# Memory/Logic Interconnect Flexibility in FPGAs with Large Embedded Memory Arrays

Steven J.E. Wilton, Jonathan Rose, and Zvonko G. Vranesic Department of Electrical and Computer Engineering University of Toronto Toronto, Ontario, Canada, M5S 1A4 {wilton,jayar,zvonko}@eecg.toronto.edu \*

#### Abstract

As the capacities of field-programmable gate arrays (FPGAs) grow, it becomes desirable to create FPGAs with embedded memory arrays. This paper examines the flexibility of the interconnect structure that joins memory and logic. For architectures with only a few memory arrays, we find that both the routability and the delay of circuits are insensitive to the memory/logic interconnect flexibility, which implies that this interconnection can be made very inflexible. This is in contrast to the logic connection block flexibility, which has been shown to require high flexibility [1]. For architectures with more arrays, the memory/logic interconnect flexibility requirements increase and approach those of logic interconnect.

#### 1 Introduction

As FPGAs grow to encompass entire systems, it is becoming clear that an efficient way to implement large blocks of memory is needed. FPGAs with embedded memory blocks are now available from several vendors [2, 3], in contrast to the fine-grain LUT RAM available earlier [4, 5]. Both types of memory provide higher integration, faster memory access and reduce the demand for FPGA I/O pins compared to off-chip memory implementations.

In our previous work [6, 7], we examined FPGA memory architectures in isolation and showed how to provide the ability to implement many different numbers and shapes of user memories. This paper explores the structure of the interconnection between memory and logic. We are interested in finding the minimum memory/logic interconnect flexibility (the cost of the interconnect) that provides both routability and high speed. To do this we employ an experimental approach in which benchmark circuits are implemented on many different interconnect architectures. The following section describes our base architectural assumptions. Section 3 describes how we created enough circuits to test the architecture, and the



Figure 1: FPGA with Embedded Memory

implementation procedure. The subsequent sections give results and conclusions.

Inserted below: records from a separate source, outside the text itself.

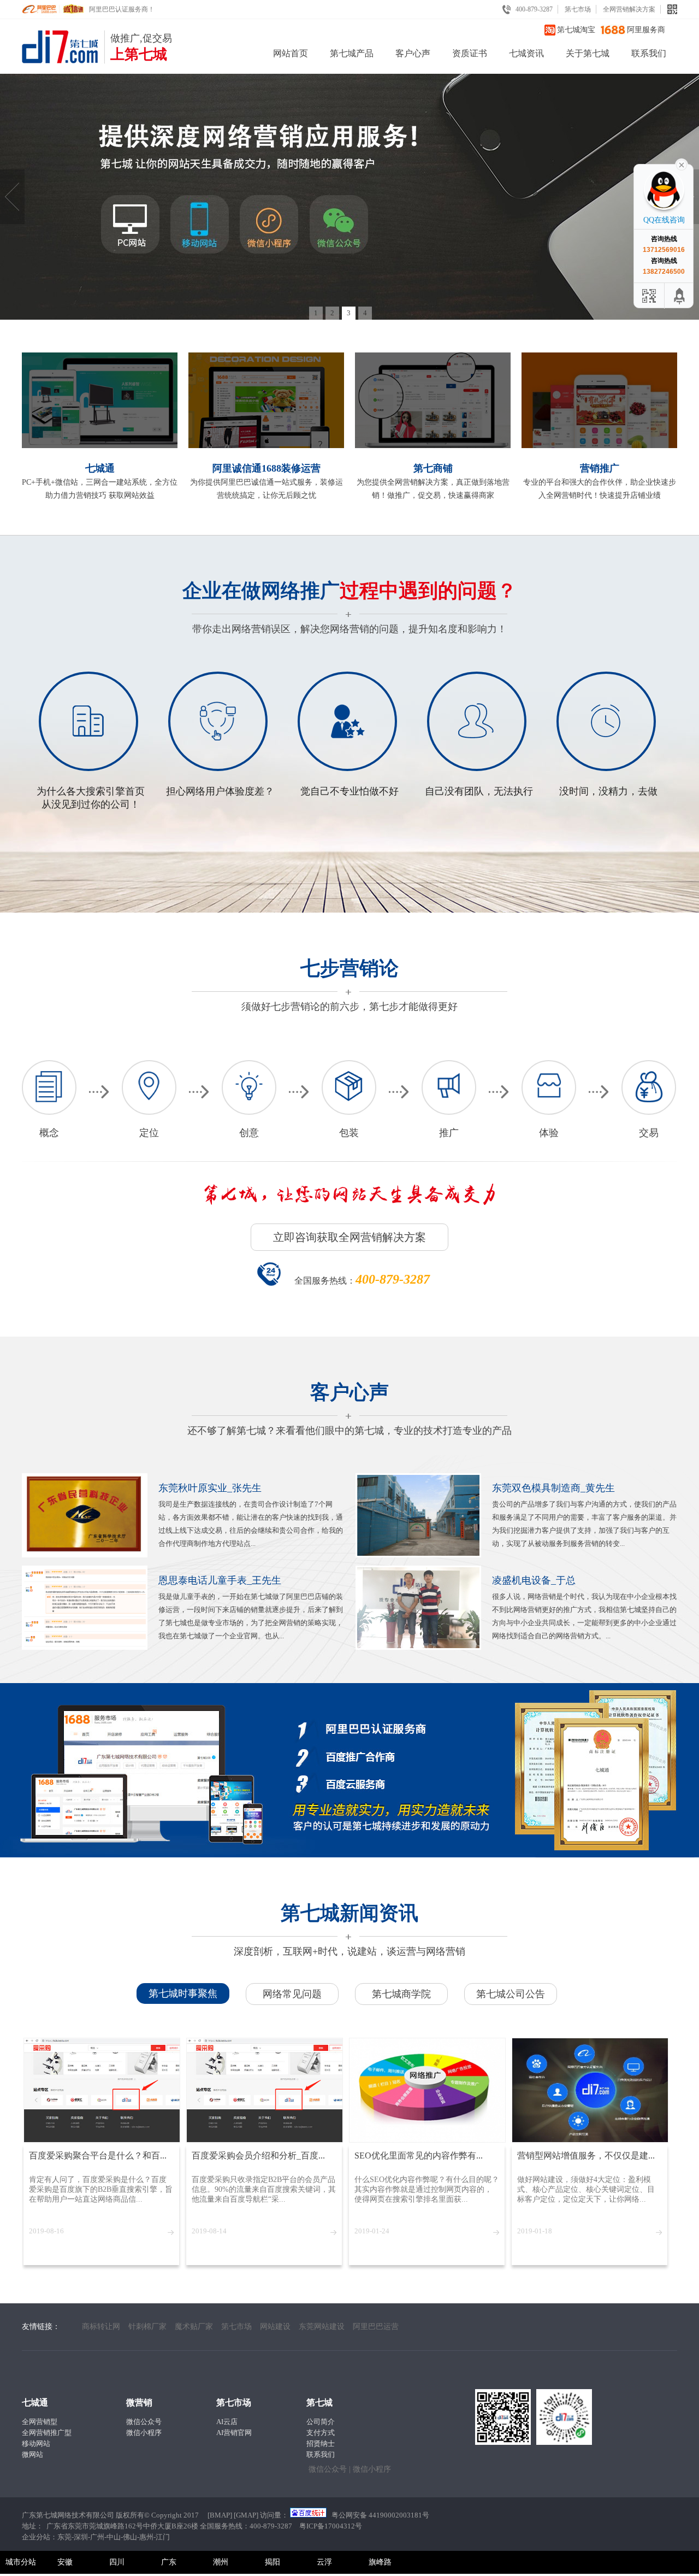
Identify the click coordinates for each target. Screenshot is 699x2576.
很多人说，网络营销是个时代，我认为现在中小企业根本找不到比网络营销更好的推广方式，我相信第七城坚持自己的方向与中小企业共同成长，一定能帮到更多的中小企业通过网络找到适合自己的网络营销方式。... (584, 1607)
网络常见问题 (292, 1994)
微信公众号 (144, 2422)
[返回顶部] (680, 296)
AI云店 (227, 2422)
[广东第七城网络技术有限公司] (63, 61)
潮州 (220, 2562)
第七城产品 (352, 53)
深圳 (81, 2537)
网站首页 (290, 53)
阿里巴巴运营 (376, 2326)
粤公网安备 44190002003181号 (380, 2515)
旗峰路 (380, 2562)
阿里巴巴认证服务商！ (122, 9)
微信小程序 (144, 2432)
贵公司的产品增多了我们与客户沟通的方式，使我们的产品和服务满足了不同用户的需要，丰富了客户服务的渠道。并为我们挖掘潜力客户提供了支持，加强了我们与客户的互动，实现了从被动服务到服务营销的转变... (584, 1515)
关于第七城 (587, 53)
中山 (113, 2537)
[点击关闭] (681, 163)
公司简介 (320, 2422)
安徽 (65, 2562)
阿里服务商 (646, 30)
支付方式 (320, 2432)
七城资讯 (526, 53)
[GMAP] (246, 2515)
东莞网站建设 (322, 2326)
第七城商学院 (401, 1994)
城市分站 (20, 2562)
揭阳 (272, 2562)
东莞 (64, 2537)
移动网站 (36, 2443)
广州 (97, 2537)
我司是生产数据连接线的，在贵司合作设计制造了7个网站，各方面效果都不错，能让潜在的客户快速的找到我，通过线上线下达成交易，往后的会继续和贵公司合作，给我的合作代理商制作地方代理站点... (250, 1515)
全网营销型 (39, 2422)
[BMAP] (220, 2515)
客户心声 (412, 53)
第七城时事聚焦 (183, 1993)
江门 (163, 2537)
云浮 (324, 2562)
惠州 (146, 2537)
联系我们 (648, 53)
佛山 (130, 2537)
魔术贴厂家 (194, 2326)
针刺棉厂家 (147, 2326)
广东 (168, 2562)
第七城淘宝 (576, 30)
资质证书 (469, 53)
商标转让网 (101, 2326)
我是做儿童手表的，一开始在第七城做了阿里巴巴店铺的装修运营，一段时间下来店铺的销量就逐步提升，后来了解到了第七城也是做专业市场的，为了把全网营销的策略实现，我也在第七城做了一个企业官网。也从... (250, 1607)
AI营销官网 (234, 2432)
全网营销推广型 (47, 2432)
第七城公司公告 (510, 1994)
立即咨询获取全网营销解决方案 (349, 1237)
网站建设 (275, 2326)
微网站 (32, 2454)
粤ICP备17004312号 (330, 2526)
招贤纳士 (320, 2443)
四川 (117, 2562)
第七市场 (578, 9)
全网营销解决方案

#### $\mathbf{2}$ Architectural Framework

We assume that an FPGA with embedded memory consists of distinct logic and memory resources, as illustrated in Figure 1. The memory resources consist of a set of identical arrays that can be combined to implement the required user memory configuration, similar to [6]. The number of bits in each array is fixed, but the aspect ratio can be configured by the user. In the results presented in Section 4, we have assumed that each array has two kilobits, and has a configurable data width of 1, 2, 4, or 8 (similar to [2] and [7]). Unlike [6], here we assume that each memory array has separate input and output data ports (as well as an address port).

The logic resources of the FPGA are assumed to consist of five-input lookup tables, interconnected using symmetric horizontal and vertical channels like those of [1] and [4]. At the intersection of each horizontal and vertical channel is a switch block. The flexibility of each switch block,  $F_s$ , is defined as the total number of possible connections offered to each incoming wire [1]. In this paper, we assume  $F_s = 3$ , which is consistent with previous work. All segments are of length 1; that is, segments only connect neighbouring switch blocks. Each pin of each lookup table can be connected to two channels; within each channel, each pin can be connected to

<sup>\*</sup>This work was supported by the Natural Sciences and Engineering Research Council of Canada, MICRONET, and the Walter C. Sumner Foundation.



Figure 2: Memory/Logic Routing Structures

 $F_c$  tracks. In Section 4, we vary  $F_c$  between W and  $\frac{W}{2}$ , where W is the number of routing tracks per channel.

The memory arrays are assumed to be positioned in a single row in the middle of the chip, as shown in Figure 1, with logic blocks above and below the memory arrays. This is similar to the Altera FLEX10K architecture [2] and the Actel 3200DX architecture [3].

Figure 2 shows the assumed interconnect structure between the logic and memory portions of the FPGA. In the figure, each solid line is a channel of W parallel routing tracks. The vertical tracks in the top half of the logic are connected to those in the bottom half, and the pins on each memory array are connected to one or more of these vertical tracks. Note that in Figure 2, the vertical tracks are shown to "bend" around the memory blocks; in multi-metal layer implementations, the vertical tracks might simply cross on top of the arrays.

We define the flexibility of the memory/logic interconnect,  $F_{lm}$ , as the number of vertical tracks to which each memory pin can connect. If there are r logic blocks per memory block in the horizontal dimension, the maximum possible  $F_{lm}$  is rW (in Figure 2, r = 4). In Section 4, we will vary  $F_{lm}$  from 1 to its maximum value and examine the effects on routability and delay.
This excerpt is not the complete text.